Birkhead testified earlier that he attempted to curb the starlet's drug use by urging her to seek treatment. When he visited the Bahamas home Smith and Stern shared last year, he said he became increasingly concerned about her medicine use.
"They kept bringing more and more drugs in the house," Birkhead said, adding that Smith told him she needed the prescriptions to live. When he suggested Smith enter drug rehabilitation, he said she told him: "I'm not a drug addict and quit calling me one."
Testimony in the case has been peppered with details of Smith's sexual liaisons and the deals allegedly being pursued to profit from the deaths of the starlet and her son.

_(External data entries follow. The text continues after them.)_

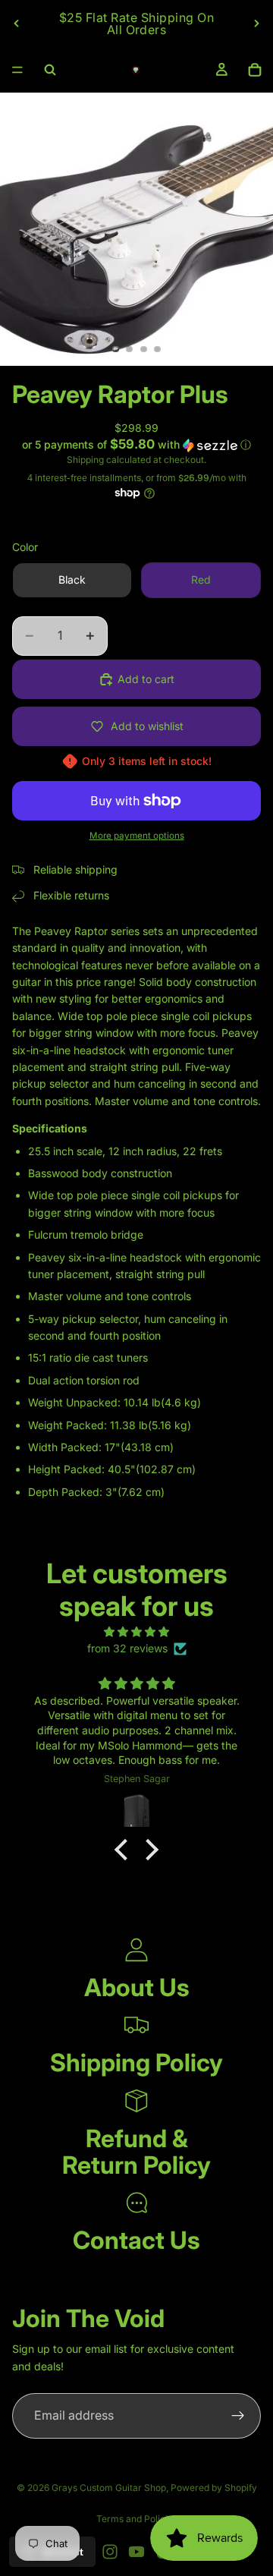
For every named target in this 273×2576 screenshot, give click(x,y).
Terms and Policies (136, 2518)
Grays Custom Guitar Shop (109, 2487)
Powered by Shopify (214, 2487)
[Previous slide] (16, 23)
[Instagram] (110, 2552)
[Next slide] (256, 23)
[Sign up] (238, 2416)
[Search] (50, 70)
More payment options (136, 835)
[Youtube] (136, 2552)
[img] (136, 1631)
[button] (136, 444)
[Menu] (17, 69)
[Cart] (254, 70)
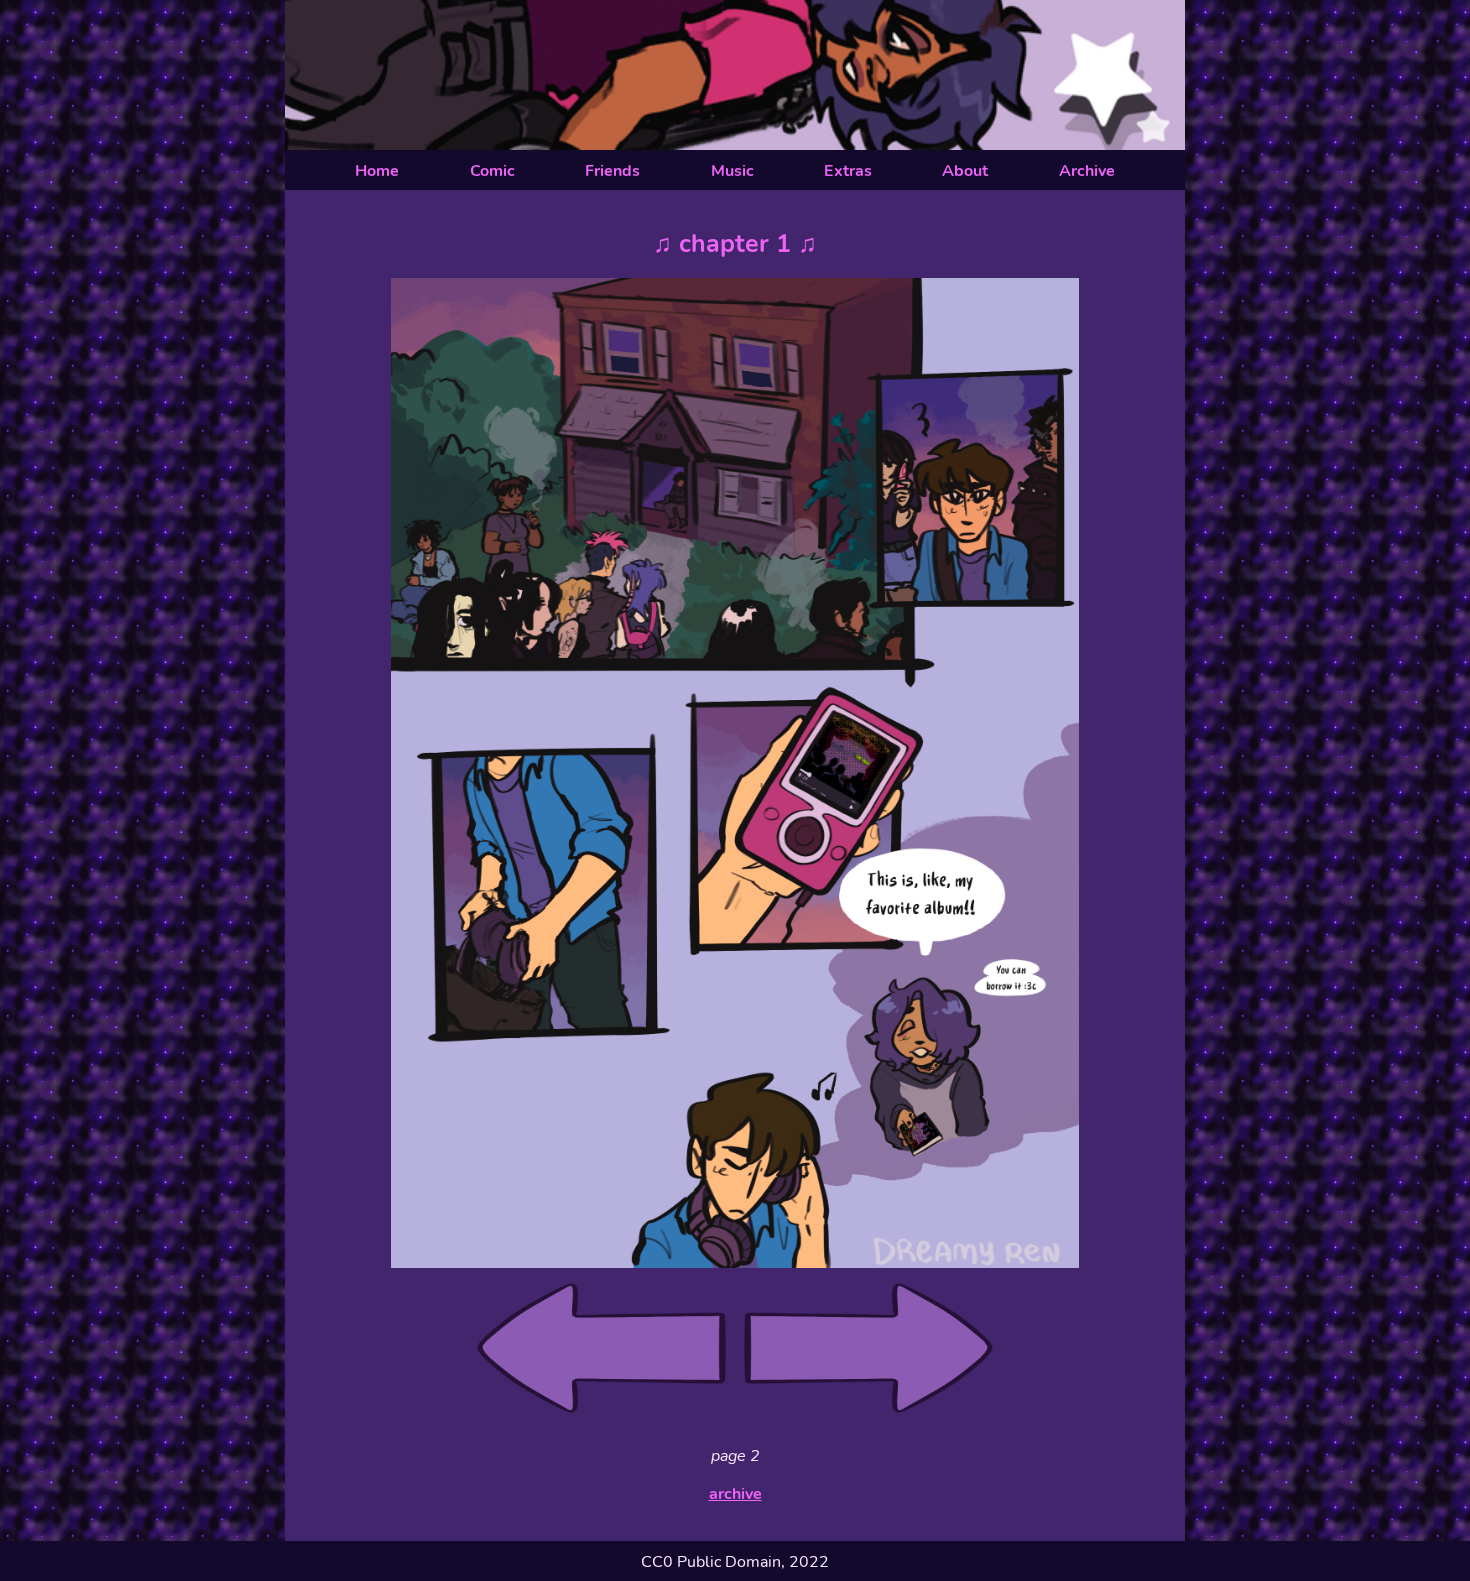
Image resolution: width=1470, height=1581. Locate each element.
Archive (1087, 171)
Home (377, 171)
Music (732, 171)
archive (735, 1494)
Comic (492, 171)
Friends (612, 171)
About (965, 171)
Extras (848, 171)
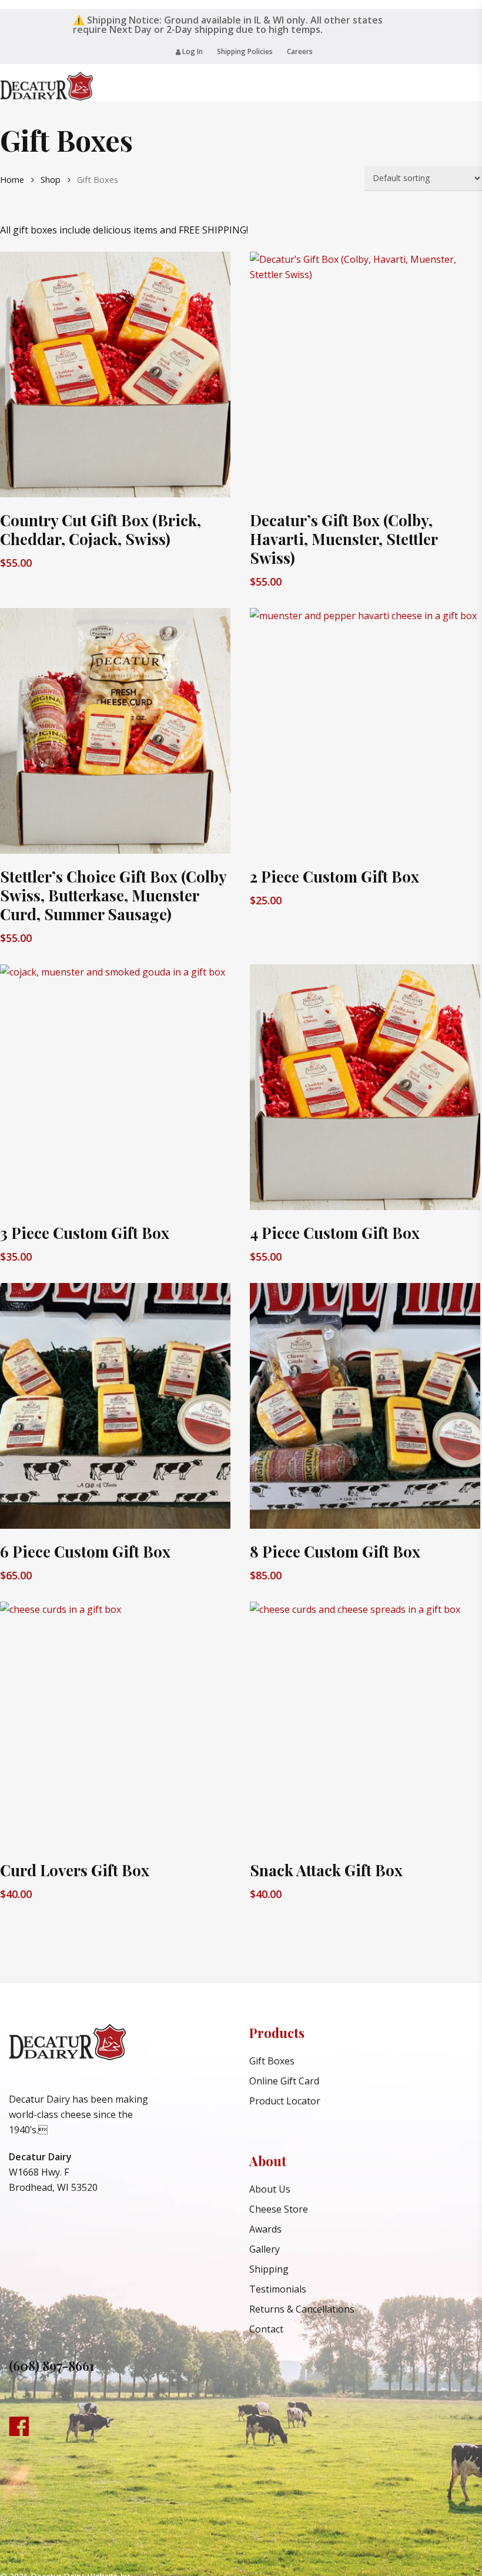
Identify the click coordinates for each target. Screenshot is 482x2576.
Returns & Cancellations (301, 2309)
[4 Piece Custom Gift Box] (365, 1087)
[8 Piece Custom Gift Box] (365, 1406)
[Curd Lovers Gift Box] (115, 1724)
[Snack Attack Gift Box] (365, 1724)
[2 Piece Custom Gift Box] (365, 731)
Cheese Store (278, 2209)
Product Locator (284, 2100)
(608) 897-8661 (52, 2365)
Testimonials (277, 2289)
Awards (265, 2229)
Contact (266, 2329)
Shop (51, 179)
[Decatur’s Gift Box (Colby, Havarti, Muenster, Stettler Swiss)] (365, 374)
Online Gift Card (284, 2080)
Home (12, 179)
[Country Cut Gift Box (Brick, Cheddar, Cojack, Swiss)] (115, 374)
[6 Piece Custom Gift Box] (115, 1406)
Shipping (269, 2269)
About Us (269, 2189)
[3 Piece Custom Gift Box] (115, 1087)
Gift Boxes (271, 2060)
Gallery (264, 2249)
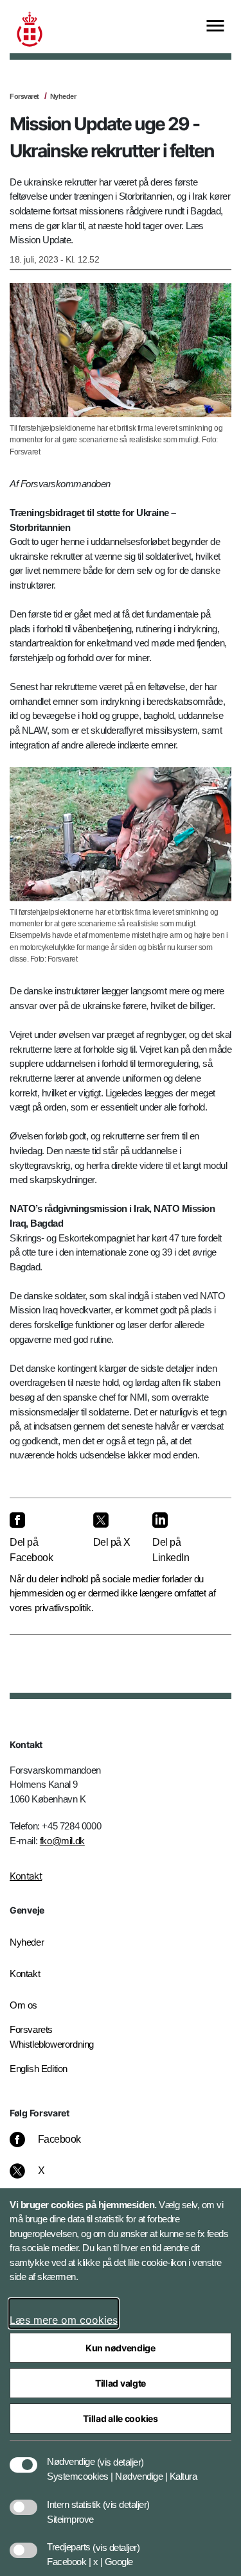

Also Thursday, celebrity news Web site TMZ.com posted a video of Smith hugging and being kissed by a shirtless doctor, who is under investigation by the California state medical board for unspecified possible misconduct related to Smith. In the video from a nightclub, Stern and Birkhead watch as Smith and Dr. Sandeep Kapoor cuddle on a seat.
Messages left for Kapoor's Los Angeles publicist Mark Saylor, on his cell phone and at his office, were not returned. A message was also left for Kapoor's Los Angeles attorney, Ellyn Garofalo.
Smith married Texas oil tycoon J. Howard Marshall II in 1994 when he was 89 and she was 26 and she had been fighting his family over his estimated $500 million fortune since his death in 1995.